Humanoid-GPT: Scaling Data and Structure for Zero-Shot Motion Tracking

June 2, 2026
作者: Zekun Qi, Xuchuan Chen, Dairu Liu, Chenghuai Lin, Yunrui Lian, Sikai Liang, Zhikai Zhang, Yu Guan, Jilong Wang, Wenyao Zhang, Xinqiang Yu, He Wang, Li Yi
cs.AI

摘要

我们介绍Humanoid-GPT,一个采用因果注意力的GPT风格Transformer,它在十亿级运动语料上训练,用于全身控制。与以往受限于数据稀缺和敏捷性-泛化权衡的浅层MLP追踪器不同,Humanoid-GPT在20亿帧重定向语料上进行预训练,该语料统一了所有主要动作捕捉数据集和大型内部录制数据。通过扩展数据和模型容量,我们得到一个单一的生成式Transformer,既能追踪高度动态的行为,又能对未见过的动作和控制任务实现前所未有的零样本泛化。大量实验和扩展性分析表明,我们的模型建立了新的性能基准,在追踪高度动态复杂动作的同时,展现出对未见任务的鲁棒零样本泛化能力。
English
We introduce Humanoid-GPT, a GPT-style Transformer with causal attention trained on a billion-scale motion corpus for whole-body control. Unlike prior shallow MLP trackers constrained by scarce data and an agility-generalization trade-off, Humanoid-GPT is pre-trained on a 2B-frame retargeted corpus that unifies all major mocap datasets with large-scale in-house recordings.
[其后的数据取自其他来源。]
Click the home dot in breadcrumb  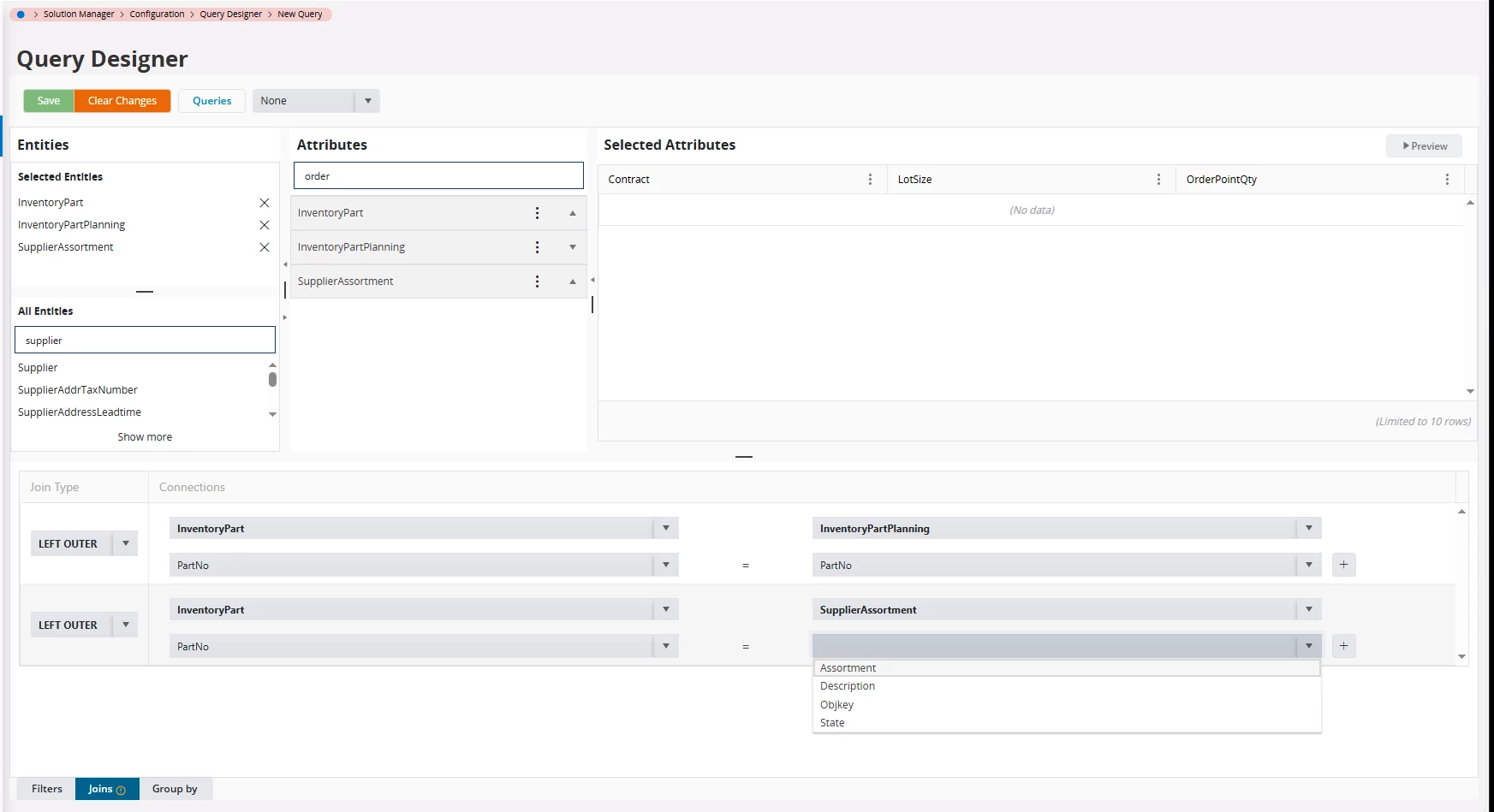[x=21, y=15]
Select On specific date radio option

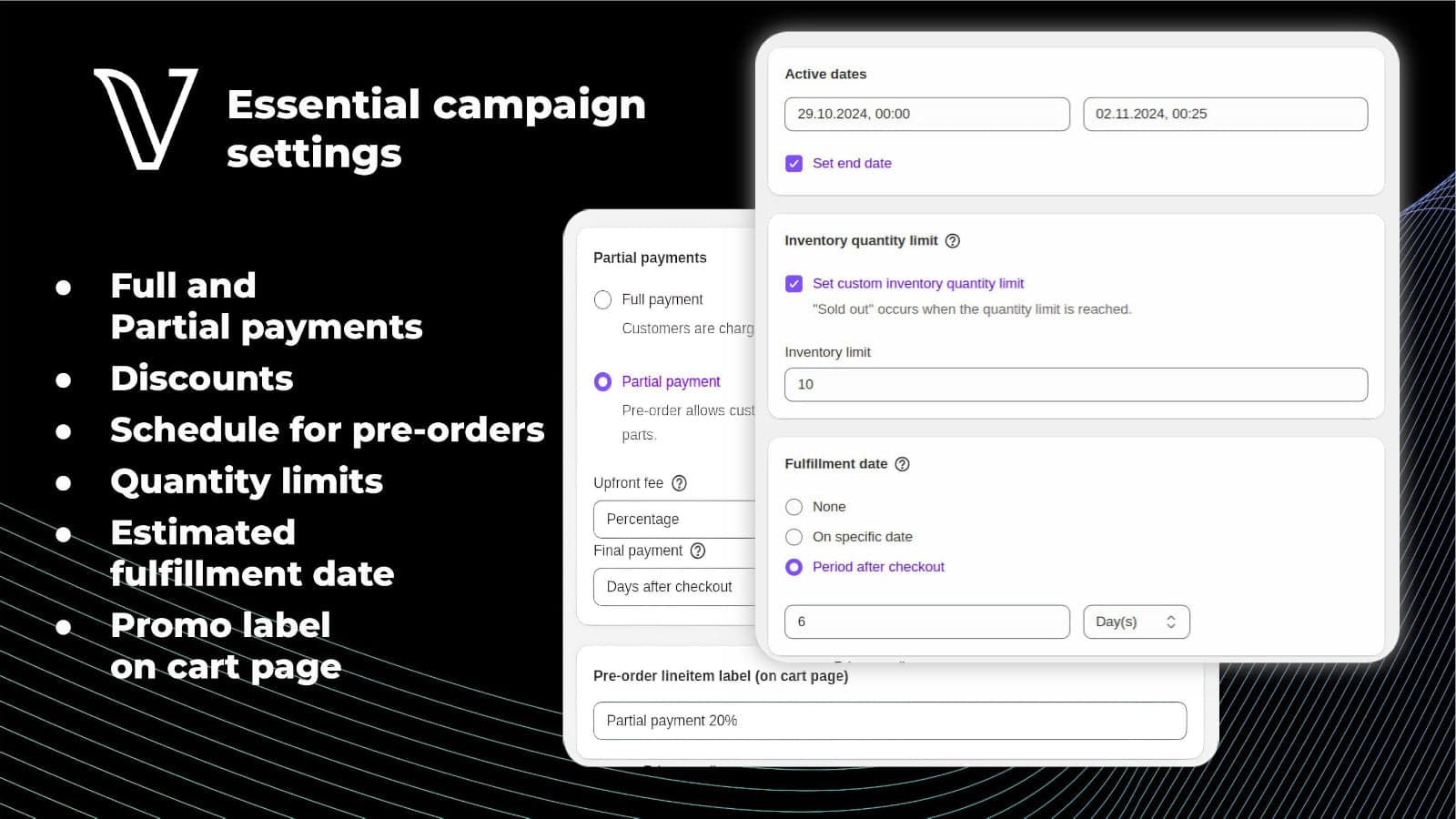tap(794, 537)
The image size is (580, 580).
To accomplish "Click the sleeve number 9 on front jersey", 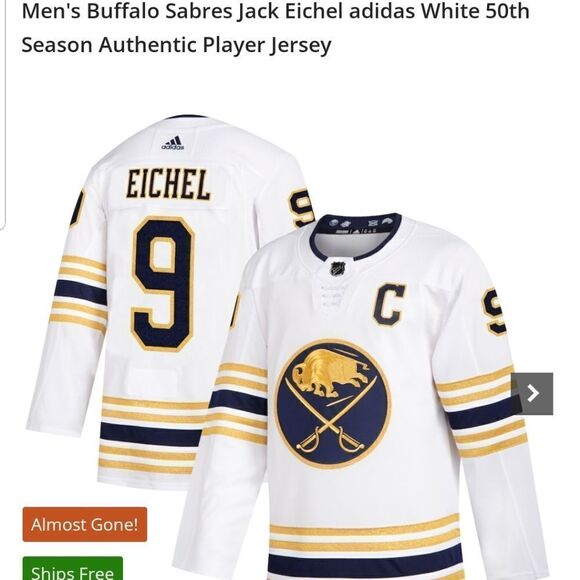I will (x=494, y=311).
Scaling both data and model capacity yields a single generative Transformer that tracks highly dynamic behaviors while achieving unprecedented zero-shot generalization to unseen motions and control tasks. Extensive experiments and scaling analyses show that our model establishes a new performance frontier, demonstrating robust zero-shot generalization to unseen tasks while simultaneously tracking highly dynamic and complex motions.